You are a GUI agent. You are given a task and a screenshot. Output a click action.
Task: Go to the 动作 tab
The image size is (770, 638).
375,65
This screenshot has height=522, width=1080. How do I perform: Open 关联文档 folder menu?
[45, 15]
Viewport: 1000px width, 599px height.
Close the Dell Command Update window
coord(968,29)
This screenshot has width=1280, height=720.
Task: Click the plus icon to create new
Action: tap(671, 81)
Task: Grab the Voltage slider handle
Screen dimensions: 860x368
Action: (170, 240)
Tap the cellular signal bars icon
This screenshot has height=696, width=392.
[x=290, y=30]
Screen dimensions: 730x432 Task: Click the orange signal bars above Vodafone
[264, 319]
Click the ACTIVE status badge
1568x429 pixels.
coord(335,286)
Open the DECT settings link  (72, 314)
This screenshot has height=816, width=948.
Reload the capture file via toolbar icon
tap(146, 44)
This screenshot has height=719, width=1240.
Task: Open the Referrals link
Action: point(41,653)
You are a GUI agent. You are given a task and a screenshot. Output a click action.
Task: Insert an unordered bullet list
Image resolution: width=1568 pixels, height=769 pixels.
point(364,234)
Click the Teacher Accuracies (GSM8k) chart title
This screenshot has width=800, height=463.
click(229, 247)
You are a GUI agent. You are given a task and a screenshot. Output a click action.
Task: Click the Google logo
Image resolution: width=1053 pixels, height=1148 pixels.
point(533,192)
• • •
Each record above should be reproduced in full, exactly as it stands.

▸ **PROBLEM SOLUTION**
You are a GUI agent. You are given a task and a screenshot. Output a click action.
Task: Go to the 动作 tab
The image size is (770, 638).
375,65
This screenshot has height=522, width=1080. How do I perform: Open 关联文档 folder menu?
[45, 15]
Viewport: 1000px width, 599px height.
Close the Dell Command Update window
coord(968,29)
This screenshot has width=1280, height=720.
Task: Click the plus icon to create new
Action: tap(671, 81)
Task: Grab the Voltage slider handle
Screen dimensions: 860x368
Action: (170, 240)
Tap the cellular signal bars icon
This screenshot has height=696, width=392.
[x=290, y=30]
Screen dimensions: 730x432 Task: Click the orange signal bars above Vodafone
[264, 319]
Click the ACTIVE status badge
1568x429 pixels.
coord(335,286)
Open the DECT settings link  (72, 314)
This screenshot has height=816, width=948.
Reload the capture file via toolbar icon
tap(146, 44)
This screenshot has height=719, width=1240.
Task: Open the Referrals link
Action: point(41,653)
You are a GUI agent. You are given a task and a screenshot. Output a click action.
Task: Insert an unordered bullet list
Image resolution: width=1568 pixels, height=769 pixels.
point(364,234)
Click the Teacher Accuracies (GSM8k) chart title
This screenshot has width=800, height=463.
click(229, 247)
You are a GUI agent. You are given a task and a screenshot. Output a click action.
Task: Click the Google logo
Image resolution: width=1053 pixels, height=1148 pixels.
point(533,192)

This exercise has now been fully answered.